Caledonia Family Court


DOCKET NO. 64-3-00 Cadm

Trial Judge: Dennis R. Pearson

In the above-entitled cause, the Clerk will enter:

Defendant-father, Gary Cochran, appeals from a divorce judgment of the Caledonia Family Court awarding parental rights and responsibilities to plaintiff-mother, Debra Cochran. Father contends that the court improperly applied the primary caretaker analysis to their three minor children, two boys, ages ten and fifteen, and a girl, age thirteen. Specifically, father first claims that he was impermissibly forced to shoulder the burden of proof under the primary caretaker criteria of 15 V.S.A. § 665. Second, he maintains that the court' s decision gave undue weight to the post-separation period, in which mother provided parental rights and responsibilities under a temporary order dated July 6, 2000. We affirm.

The Cochrans were married on May 10, 1986, in Peacham, Vermont. Father was twenty-three; mother was nineteen. After almost fourteen years of marriage, they separated on March 4, 2000. A farmer by trade, father spent most of the early years of the marriage assisting and then co-managing operations on the Sargent farm in Peacham, which had been mother' s family' s farm for six generations. In 1994, father opted to switch employers and began working on the Kempton farm in Peacham. In March 2000, father moved out. The parties' ability to communicate nearly collapsed shortly after that separation, and each became convinced of the other' s unfitness for primary custody. Unable to coordinate shared rights and contact arrangements for the interim period, they turned to the court for a temporary determination. An interim order was issued on July 6, 2000, with the court' s findings of facts and conclusions of law following on August 11, 2000. The family court concluded that mother had been the primary caretaker up until the time of the hearing, and awarded her temporary parental rights and responsibilities. However, at trial, the court found that primary care-giving duties such as fixing meals and preparing the children for bed and school were shared equally until the date of separation in March 2000, after which the court found that mother functioned as the primary care-taker.

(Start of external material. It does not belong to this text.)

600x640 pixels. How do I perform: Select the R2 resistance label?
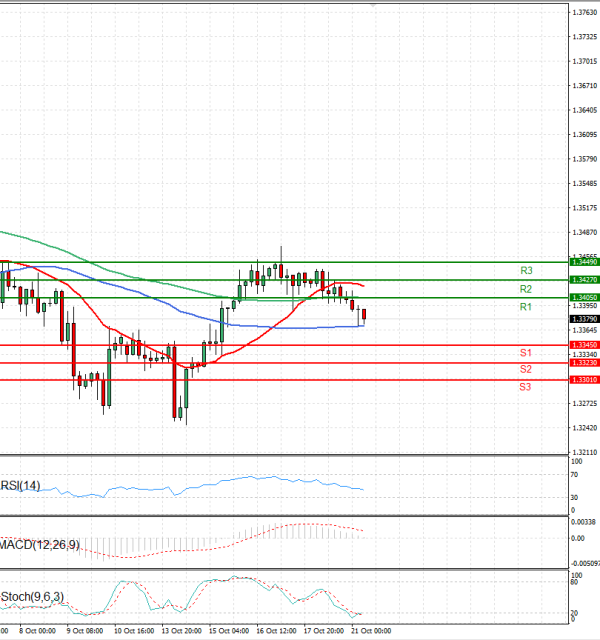click(x=525, y=289)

As the family court noted, the decision that mother should remain as the primary caretaker is not " free from all doubt." As an appellate court, we must favor the ability of the trial court to read and perceive the relationships and interactions of all the parties, and review the court' s determinations deferentially. The family court has broad discretion in determining custody matters. Begins v. Begins, 168 Vt. 298, 301, 721 A.2d 469, 471 (1998). Affording broad discretion implies that this Court will respect the opportunity of the family court to assess the evidence and credibility of the witnesses, and its findings will not be overturned unless they are clearly erroneous. Payrits v. Payrits, 171 Vt. 50, 53, 757 A.2d 469, 472 (2000). The paramount consideration in awarding parental rights and responsibilities is the best interests of the child. Begins, 168 Vt. at 301, 721 A.2d at 471. " The focus of the court' s decision must be the best interest of the child, not equity between the parties." Bissonette v. Gambrel, 152 Vt. 67, 70, 564 A.2d 600, 602 (1989). Additionally, we review the findings of fact in a light most favorable to the party that prevailed below, and those findings will not be set aside unless they are clearly erroneous. Stickney v. Stickney, 170 Vt. 547, 548, 742 A.2d 1228, 1230 (1999) (mem.).

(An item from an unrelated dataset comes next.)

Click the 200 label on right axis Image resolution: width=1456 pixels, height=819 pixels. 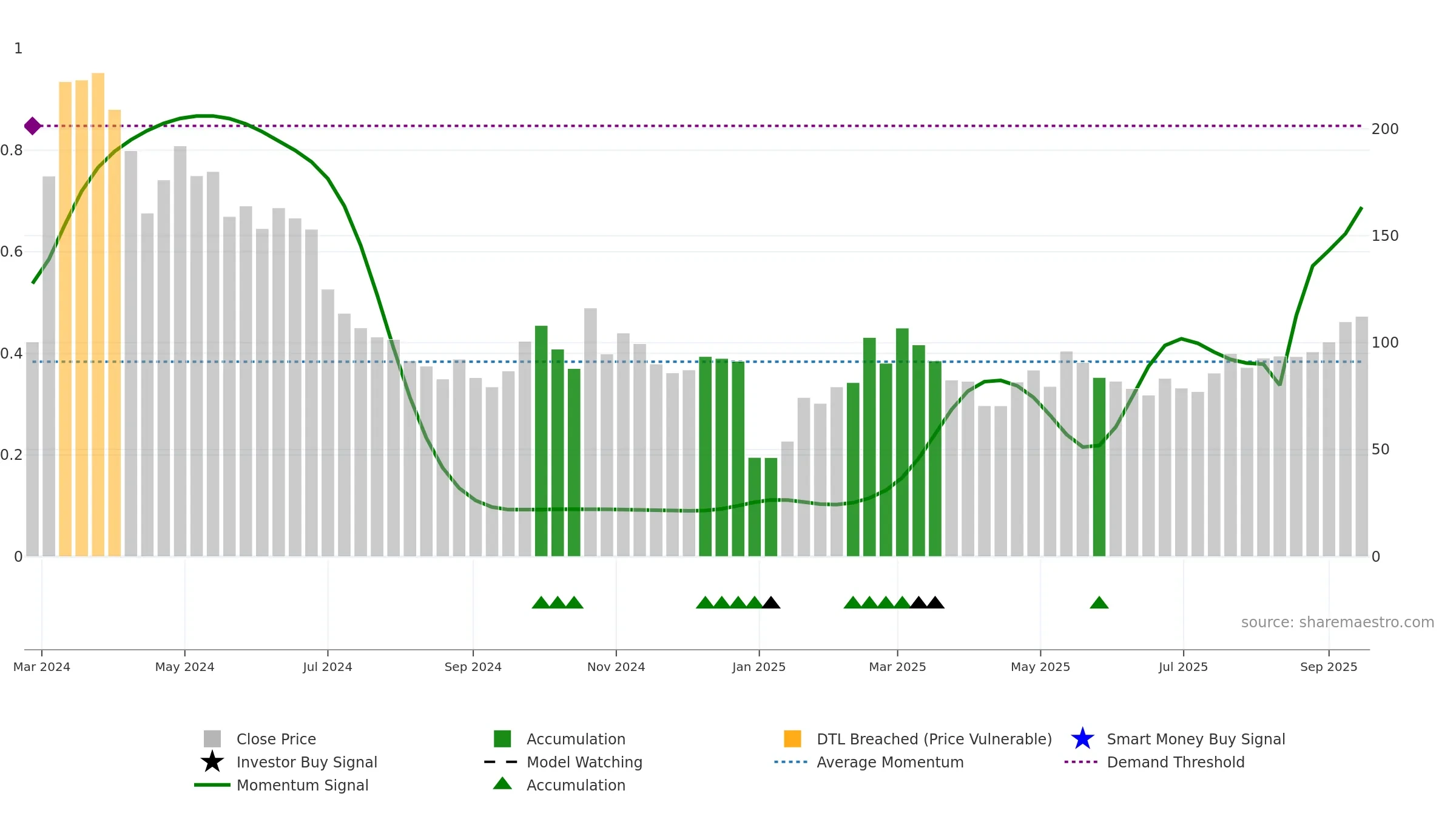click(x=1385, y=129)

In awarding parental rights and responsibilities, the family court undertook a step by step application of the factors listed in 15 V.S.A. § 665(b), endeavoring to compare the parties according to these factors. These factors are non-exhaustive, and must be read to seek the best interests of the child. See 15 V.S.A. § 665(b) (" the court shall be guided by the best interests of the child, and shall consider at least [nine] factors" ). The evaluation of a child' s relationship with the primary care-giver is merely one of the factors, but it is entitled to carry great weight in the court' s determination. See Trahnstrom v. Trahnstrom, 171 Vt. 507, 508, 756 A.2d 1242, 1245 (2000) (mem.) (awarding custody to mother despite equal footing on most of § 665 factors, having found that she was the primary care-giver); 15 V.S.A. § 665(b)(6).

The family court determined that this factor heavily favored mother based on her status as primary care provider since separation. In Nickerson v. Nickerson, 158 Vt. 85, 90, 605 A.2d 1331, 1334 (1992), we declined to bifurcate consideration of the pre- and post-separation periods. Instead, we held that " the inquiry should focus on all relevant periods of the child' s life, rather than exclusively on the period immediately preceding trial." Id. at 91, 605 A.2d at 1334. An alternative holding in Nickerson would have encouraged a primary care-giver who desired to leave the home to remove the children as well in order to preserve the primary-care status for the intervening time. Id. at 90, 605 A.2d at 1334. Such " parental strategizing is inimical to the best interests of children." Id. Applied here, the argument would have encouraged father to remain in the marital residence to preserve his shared responsibility, despite his instinct that tensions over mother' s drinking and his relationship with a co-worker were creating an unstable environment for the children.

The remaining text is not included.